Forum Discussion
Remember my "ignore once" decision.
I'm telling Word to ignore a false positive spelling check, but as soon as I make any changes to the sentence, or even right after the sentence (First word after period), Word then re-marks the false positive and I have to tell it again to "ignore once".
"... ähnlich einer Mischung aus Pilz und Portugiesischer Galeere zu einer Kolonie zusammenschlossen."
"Portugiesischer" is marked with a blue squiggly line as Word thinks it may be an adjective and should be written with a small p.
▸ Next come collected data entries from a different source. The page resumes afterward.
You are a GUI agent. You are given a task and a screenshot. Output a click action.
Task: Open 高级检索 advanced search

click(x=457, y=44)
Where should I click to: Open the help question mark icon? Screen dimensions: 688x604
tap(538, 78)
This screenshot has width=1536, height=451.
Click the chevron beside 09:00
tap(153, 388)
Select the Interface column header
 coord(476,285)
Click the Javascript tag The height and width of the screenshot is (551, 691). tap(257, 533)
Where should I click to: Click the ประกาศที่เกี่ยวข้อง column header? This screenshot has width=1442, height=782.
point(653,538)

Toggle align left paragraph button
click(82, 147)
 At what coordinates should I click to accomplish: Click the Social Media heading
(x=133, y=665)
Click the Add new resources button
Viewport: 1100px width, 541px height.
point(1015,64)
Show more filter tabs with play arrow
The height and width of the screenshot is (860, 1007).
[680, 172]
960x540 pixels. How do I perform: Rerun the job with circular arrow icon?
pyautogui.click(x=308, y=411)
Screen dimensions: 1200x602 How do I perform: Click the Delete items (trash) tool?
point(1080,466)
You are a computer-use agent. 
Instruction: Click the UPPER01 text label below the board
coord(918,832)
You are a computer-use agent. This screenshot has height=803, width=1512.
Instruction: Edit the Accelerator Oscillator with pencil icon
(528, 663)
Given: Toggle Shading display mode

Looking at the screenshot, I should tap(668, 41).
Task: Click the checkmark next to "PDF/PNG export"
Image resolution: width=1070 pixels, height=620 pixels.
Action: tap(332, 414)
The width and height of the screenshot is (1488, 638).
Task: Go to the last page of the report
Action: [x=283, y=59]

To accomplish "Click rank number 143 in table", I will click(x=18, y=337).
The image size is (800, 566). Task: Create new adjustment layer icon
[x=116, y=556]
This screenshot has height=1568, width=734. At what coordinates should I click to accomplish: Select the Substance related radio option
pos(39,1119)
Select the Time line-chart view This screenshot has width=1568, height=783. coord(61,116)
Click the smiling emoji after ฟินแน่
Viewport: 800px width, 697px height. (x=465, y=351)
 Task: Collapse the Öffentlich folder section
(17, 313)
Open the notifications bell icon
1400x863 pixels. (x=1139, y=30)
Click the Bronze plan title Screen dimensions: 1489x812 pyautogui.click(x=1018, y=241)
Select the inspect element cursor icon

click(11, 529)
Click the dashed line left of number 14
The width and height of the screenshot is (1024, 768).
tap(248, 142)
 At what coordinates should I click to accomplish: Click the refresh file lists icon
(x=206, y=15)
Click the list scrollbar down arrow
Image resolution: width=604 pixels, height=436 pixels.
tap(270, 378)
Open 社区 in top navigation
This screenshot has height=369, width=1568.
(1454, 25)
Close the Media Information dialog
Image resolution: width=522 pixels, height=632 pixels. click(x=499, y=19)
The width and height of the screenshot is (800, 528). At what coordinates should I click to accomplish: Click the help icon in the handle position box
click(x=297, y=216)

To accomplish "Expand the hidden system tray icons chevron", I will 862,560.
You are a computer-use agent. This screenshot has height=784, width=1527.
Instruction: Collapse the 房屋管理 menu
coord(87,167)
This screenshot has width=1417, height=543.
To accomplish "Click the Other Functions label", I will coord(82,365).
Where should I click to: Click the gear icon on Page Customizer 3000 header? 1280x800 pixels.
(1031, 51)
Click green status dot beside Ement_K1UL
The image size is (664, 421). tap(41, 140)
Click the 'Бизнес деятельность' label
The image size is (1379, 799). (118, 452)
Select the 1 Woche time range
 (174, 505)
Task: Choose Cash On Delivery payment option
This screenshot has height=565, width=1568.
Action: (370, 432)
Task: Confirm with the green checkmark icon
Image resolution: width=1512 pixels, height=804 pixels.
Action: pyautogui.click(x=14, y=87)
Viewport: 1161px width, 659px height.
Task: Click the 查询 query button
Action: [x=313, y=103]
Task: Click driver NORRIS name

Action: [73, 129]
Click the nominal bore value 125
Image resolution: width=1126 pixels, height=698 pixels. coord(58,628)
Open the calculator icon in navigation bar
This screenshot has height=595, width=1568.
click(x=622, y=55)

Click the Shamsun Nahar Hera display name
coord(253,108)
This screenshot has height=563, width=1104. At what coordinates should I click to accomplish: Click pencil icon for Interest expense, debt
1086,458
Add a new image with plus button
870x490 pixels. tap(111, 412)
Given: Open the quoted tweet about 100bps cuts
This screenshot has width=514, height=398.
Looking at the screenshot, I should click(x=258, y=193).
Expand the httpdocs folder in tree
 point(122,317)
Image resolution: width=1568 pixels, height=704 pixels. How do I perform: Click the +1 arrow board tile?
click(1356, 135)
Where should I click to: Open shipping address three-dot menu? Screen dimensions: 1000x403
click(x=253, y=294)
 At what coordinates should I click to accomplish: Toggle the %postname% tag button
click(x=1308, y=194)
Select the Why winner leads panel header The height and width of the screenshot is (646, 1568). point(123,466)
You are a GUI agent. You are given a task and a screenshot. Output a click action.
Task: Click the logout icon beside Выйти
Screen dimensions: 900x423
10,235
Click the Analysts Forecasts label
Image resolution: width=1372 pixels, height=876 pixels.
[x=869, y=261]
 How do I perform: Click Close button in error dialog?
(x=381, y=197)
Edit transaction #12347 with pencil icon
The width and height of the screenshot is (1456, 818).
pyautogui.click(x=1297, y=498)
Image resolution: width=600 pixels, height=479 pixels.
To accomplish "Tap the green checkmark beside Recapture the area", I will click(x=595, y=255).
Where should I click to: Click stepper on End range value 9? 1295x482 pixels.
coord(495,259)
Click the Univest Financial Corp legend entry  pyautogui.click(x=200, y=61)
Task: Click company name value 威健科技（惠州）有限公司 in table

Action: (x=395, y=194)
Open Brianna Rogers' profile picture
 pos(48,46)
However, "Portugiesische Galeere" is the name of a species (Portuguese man o' war), thus "portugiesisch" is part of its name and not an adjective, which is why it must be written with a capital P as Substantives in German are written with capital letters.
Word seems to be aware this is definitely not a spelling mistake but may be a grammar mistake and the capital P may in fact be correct, hence it isn't marking it red as it otherwise would.
However, it's just this word, whose grammar doesn't change with changes in the sentence, it remains the species name, so can Word please not constantly remark it when I make changes to the sentece?
5 Replies
- Charles_KenyonBronze Contributor
Hi Kevin,
Word has a formatting feature you can use to tell it to never check the spelling or grammar for selected text, not only on your computer but on any computer. It is hidden in the Proofing Language dialog.
See my Article: Create a "No-Proofing" style in Word.
See also Mastering the Spelling Checker by Word MVP Suzanne Barnhill.
This is a user-to-user support forum and not a place to tell Microsoft to change something.
- Kevin3000Copper ContributorHello Charles,
This is interesting and I haven't thought about creating a text format to disable spelling. However, in your example you base the format on "body text", which I assume only makes it eligible for just that text style. I did a quick test, which confirmed my suspicions, it removes font style (italic/bold/underlined) and sets font colour back to "automatic", and while the dialog leaves the option to keep the font type and size empty so it takes over whatever type and size the font has, I can't see such option for font style or colour. Thus, I cannot use this on, say, a headline, which uses a green font colour or on a weak emphasis, which uses italic style and a grey colour, unless I create a "no proofing" format for every existing format, which changes these font attributes.
Or is there an option to create a text format, which leaves absolutely every setting as is and only sets the no proofing?- Charles_KenyonBronze Contributor
Hi Kevin,
The macro in the article will leave alone any font formatting that is based on the paragraph style. This is standard behavior for character styles.
So, I use the Title style or the Heading 1 style for my text. Then apply the character style for no-proofing and nothing changes.
If you have not been using styles to control your formatting, especially in important documents, you are shooting yourself in the foot, making your life harder.